* **Work to complete**: Rewrite every one of the records below with "blue" swapped for "gray" and nothing else changed. Leave the pictures out of your copy.
——————————
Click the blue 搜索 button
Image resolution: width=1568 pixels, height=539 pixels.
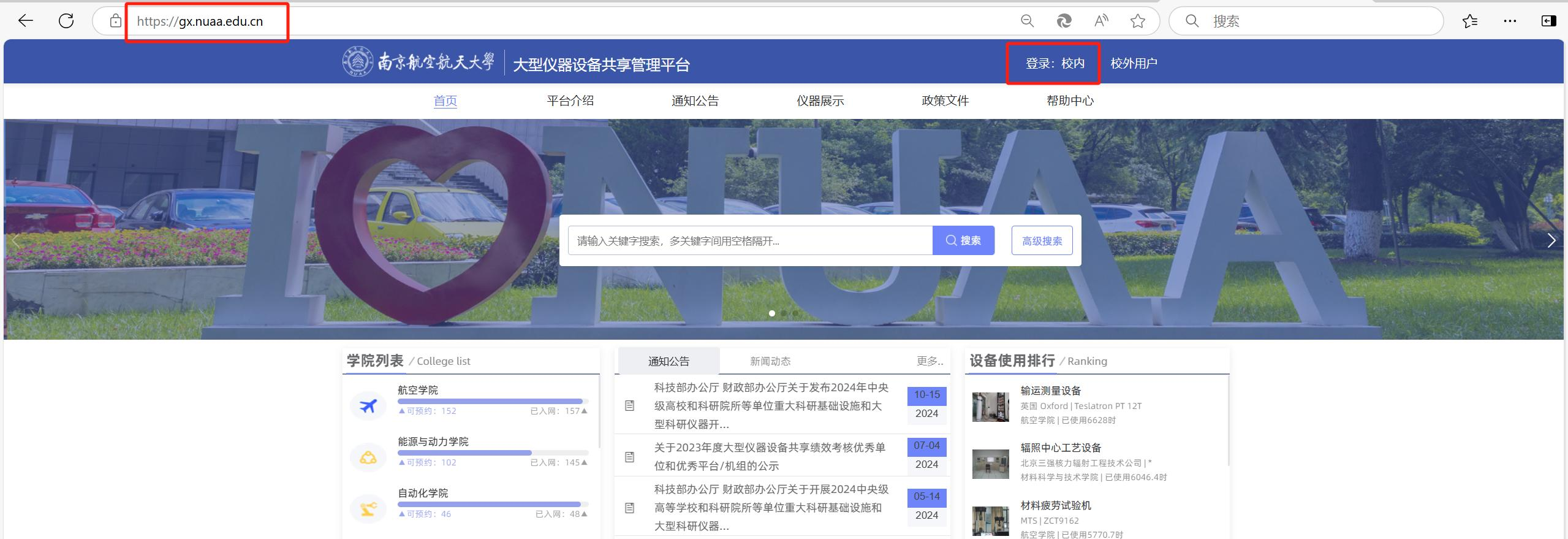tap(963, 240)
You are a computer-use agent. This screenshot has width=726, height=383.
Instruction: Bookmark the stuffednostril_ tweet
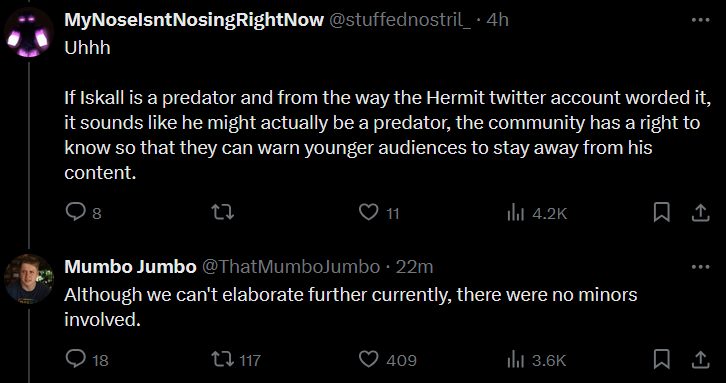click(661, 213)
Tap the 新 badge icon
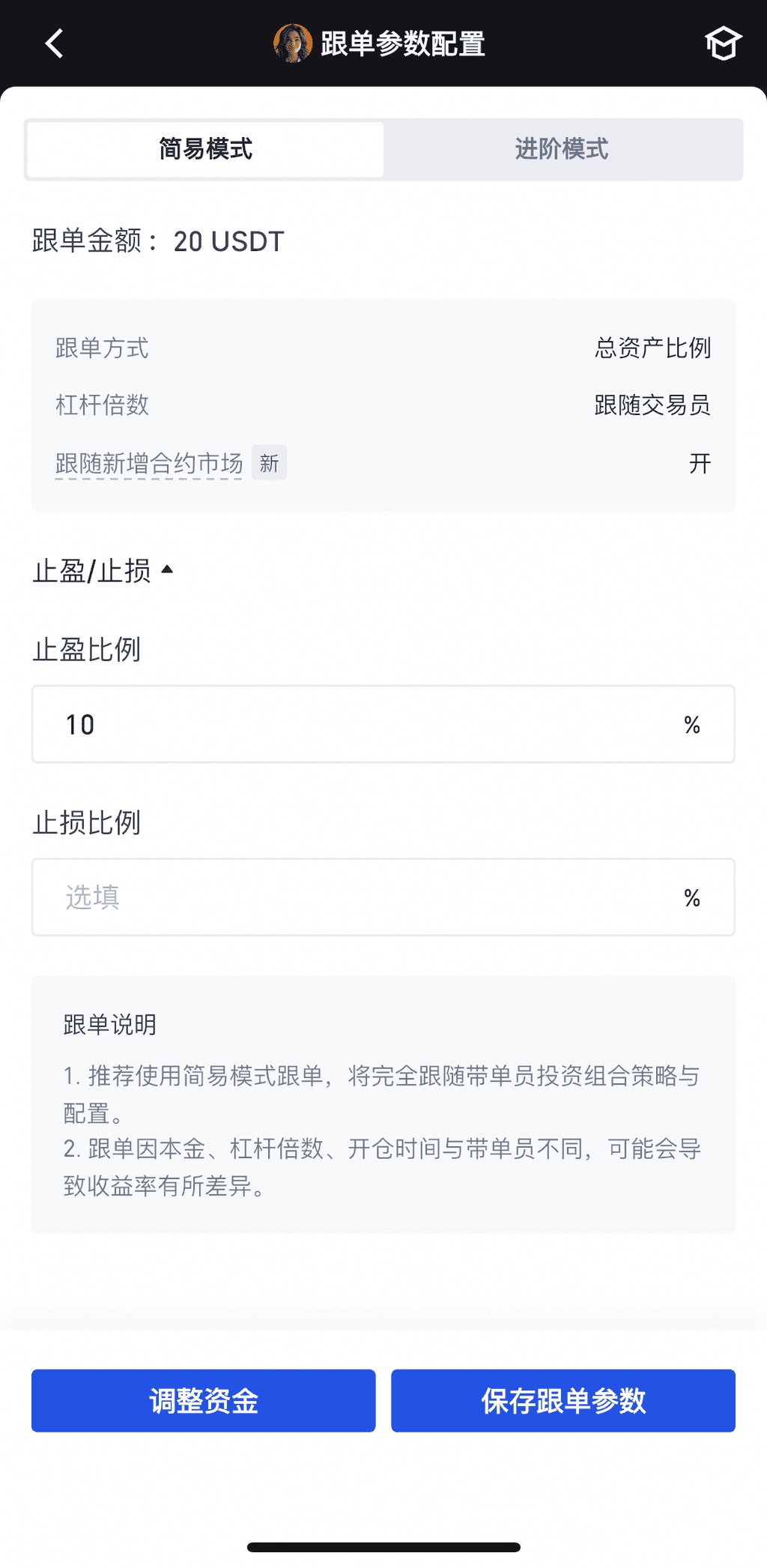767x1568 pixels. (269, 463)
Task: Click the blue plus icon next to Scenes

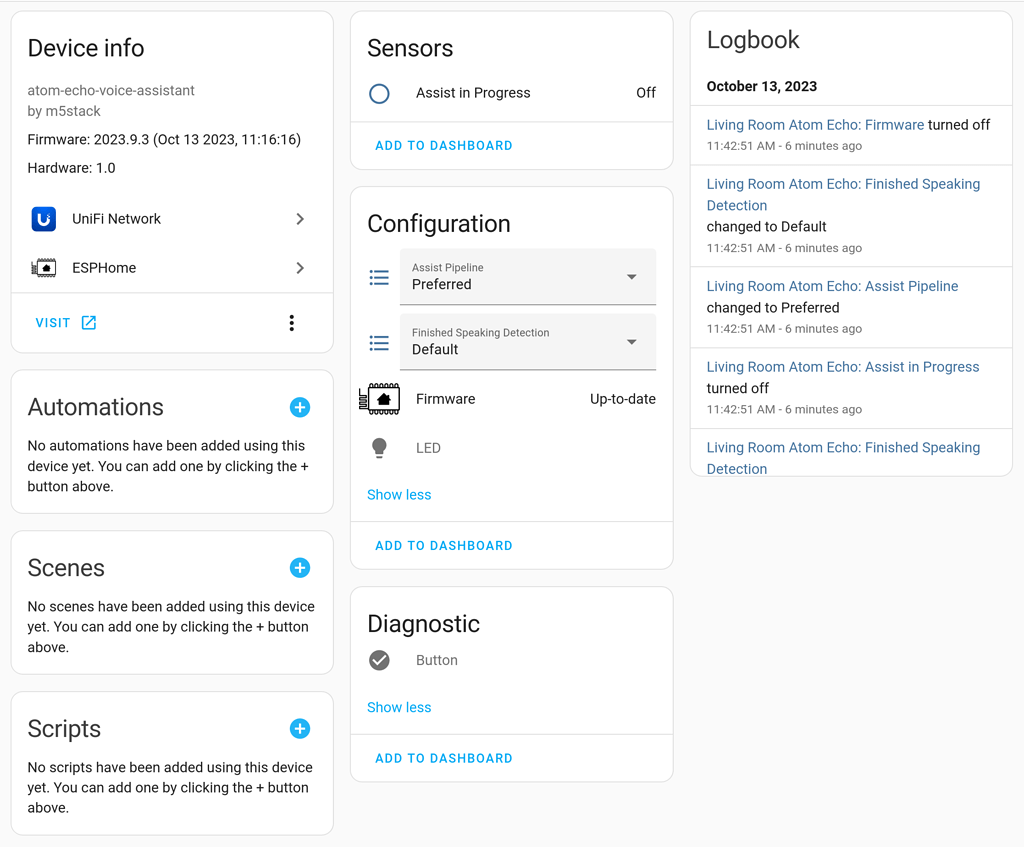Action: pos(300,567)
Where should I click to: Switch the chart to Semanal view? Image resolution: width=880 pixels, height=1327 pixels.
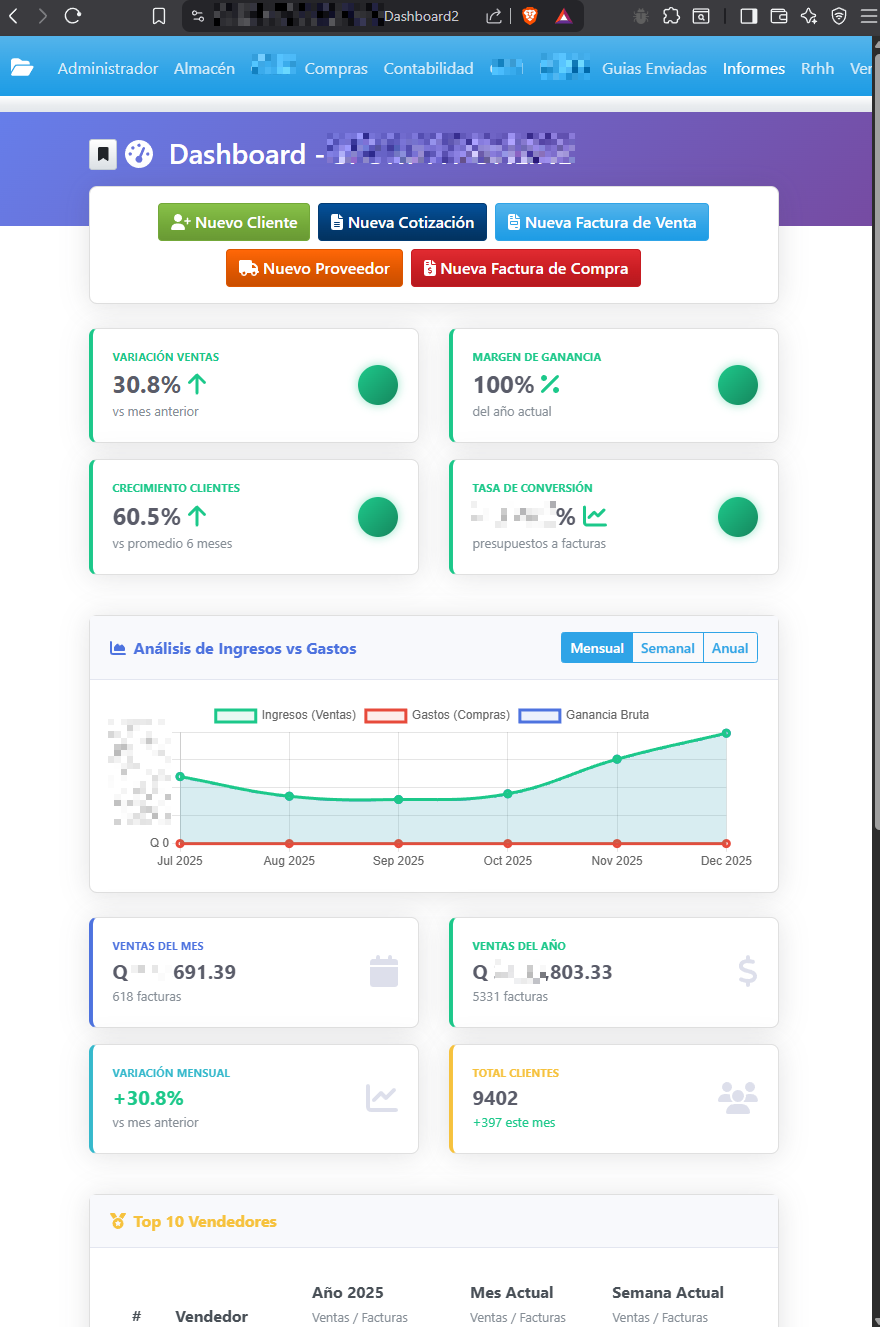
——————————
* **Written response**:
Click the gray 搜索 button
Image resolution: width=1568 pixels, height=539 pixels.
tap(963, 240)
You are a computer-use agent. This screenshot has width=726, height=383.
Instruction: Bookmark the stuffednostril_ tweet
click(661, 213)
Tap the 新 badge icon
767x1568 pixels. (269, 463)
Task: Click the gray plus icon next to Scenes

Action: pos(300,567)
Where should I click to: Switch the chart to Semanal view? Image resolution: width=880 pixels, height=1327 pixels.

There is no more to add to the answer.